To the west is San Bernardo, a run-down gritty barrio plagued by the petty crime, violence and drug abuse that hits many poor megacity centers particularly hard. To the east is the barrio Las Cruces, at first glance and by comparison merely forlorn and forgotten. Despite its quieter feel, it’s a direction I’m told not to wander in too far on my own. In between lies the Escuela Antonio Jose Uribe, a public school attended by some 3,000 students from grades one through eleven every day.

I just finished chatting with and photographing Guache, one of Bogota’s most respected and prolific street muralists, who this week is leading a community project in Las Cruces to paint the school’s north-facing wall, one that lines the street that acts as a corridor between the two barrios. A small fair, with live music and food, will conclude the project tomorrow (31 July).

I was sitting in the back seat, quiet, busy jotting notes into my notebook, as we made slow but steady progress through the midday traffic. The driver, irritated by other drivers and the on again off again rain, respected my backseat solitude. But not for long. It was the weather that broke the silence.

“I’m really tired of the weather here,” he said. “Do you like the weather in Bogota?” It was a rhetorical question because he didn’t stop speaking.

“Very strange weather we’re having. I’d like to go to the United States where the weather would be much better.”

I asked him which part of the U.S. he’d visited.

“I haven’t been there, but I’m sure the weather’s better than Bogota. I’m sure many things there are better than in Bogota.”

He went quiet briefly, but began again as soon as I clicked open my pen.

“The situation here is terrible,” he said as we stopped briefly in the shadow of the Bancolombia bank building. “The politics, the corruption, the war. Here in the center it’s nice, it’s rich, there are few real problems. They like to talk about how the new Colombia is becoming rich, more powerful.

“But in the south,” he continued, “beginning where I picked you up, there’s just misery. There’s drugs, crime, prostitution, violence, children going to bed hungry. Their parents going to bed hungry. So many poor. So much sadness. I don’t want to be here anymore.”

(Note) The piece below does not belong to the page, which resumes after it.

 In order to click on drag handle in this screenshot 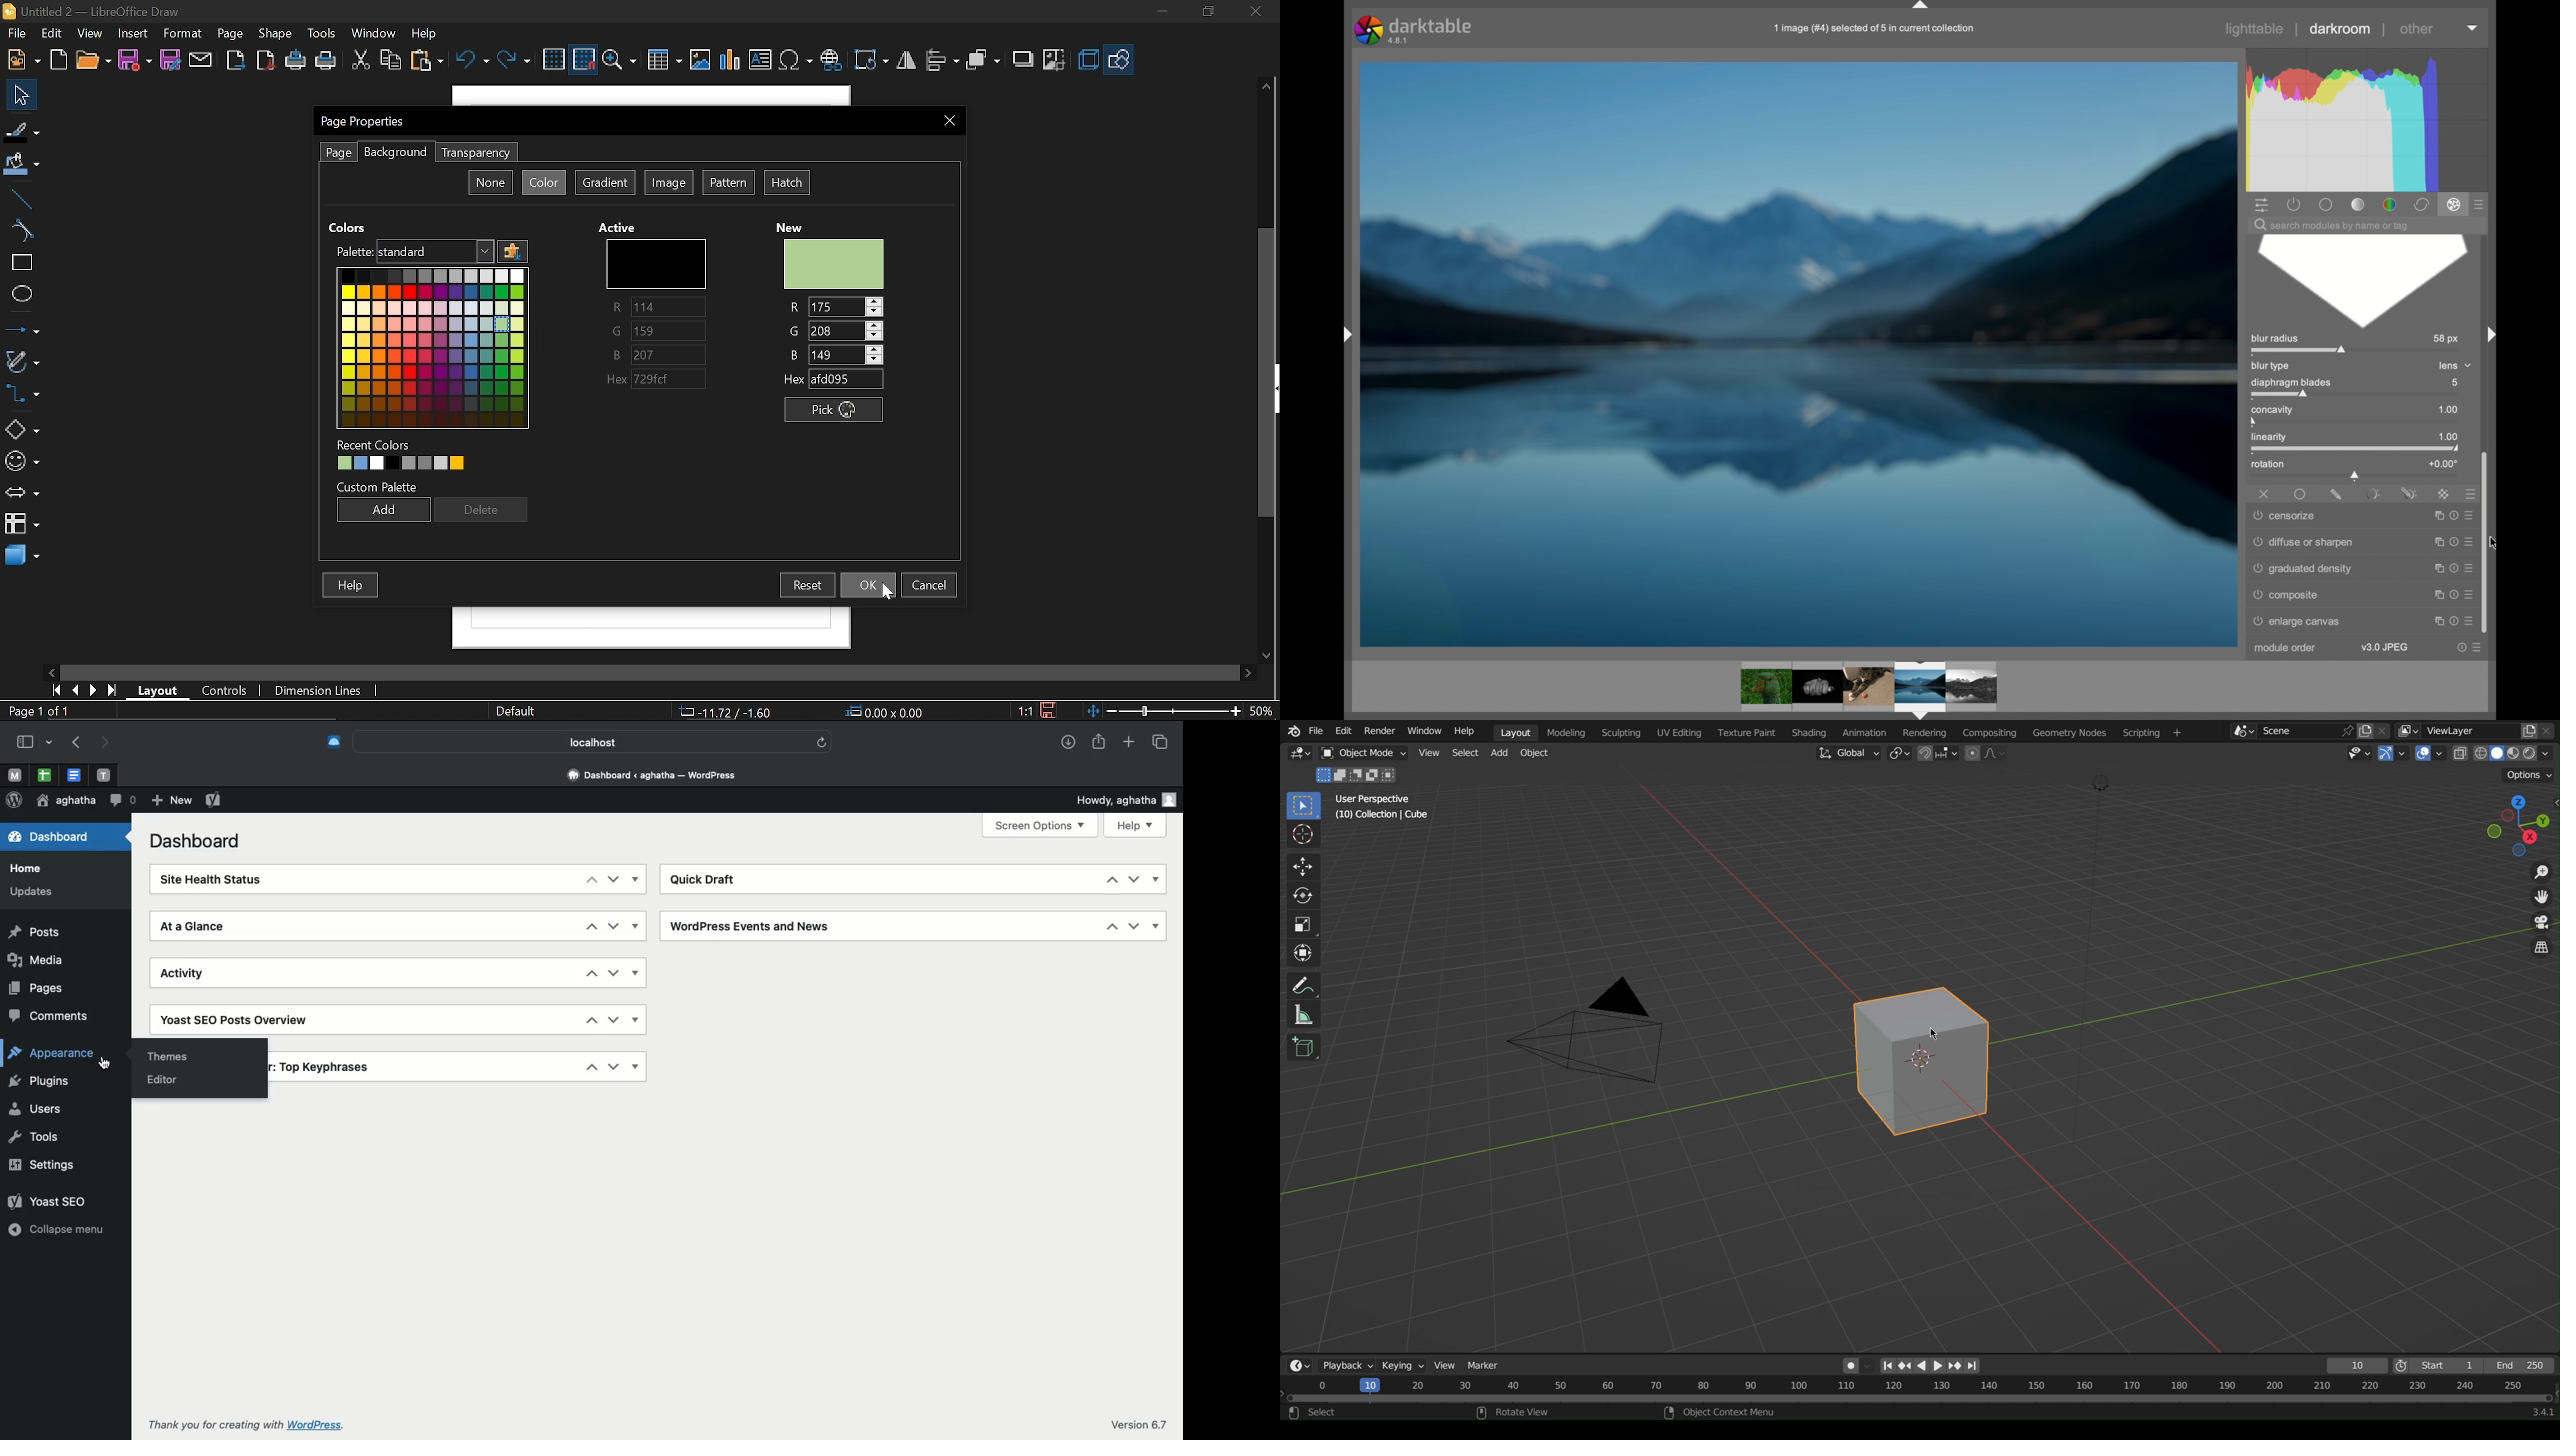, I will do `click(1921, 6)`.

He paused again, just long enough for me to jot down the gist of this wholly unexpected but thoughtful rant. He was the second of as many cab drivers today who spoke, unprompted, of the poverty in Bogota. Maybe the neighborhoods we drove through, prompted by the gray wet chill outside, inspired them.

As the light turned green he shook his head.

“But it’s the same in the United States, isn’t it,” he said. This time he paused expecting a reply.

I told him that in some parts, yes, but that there were many very nice areas as well. “Just like here,” I said.

“Con aqui, mismo,” he repeated, smiling at my awkward Spanish. He was silent until we reached my stop.

“I’ll just stay here,” he said, handing me his business card after I paid my fare. “Call me if you need anything. Anything at all.”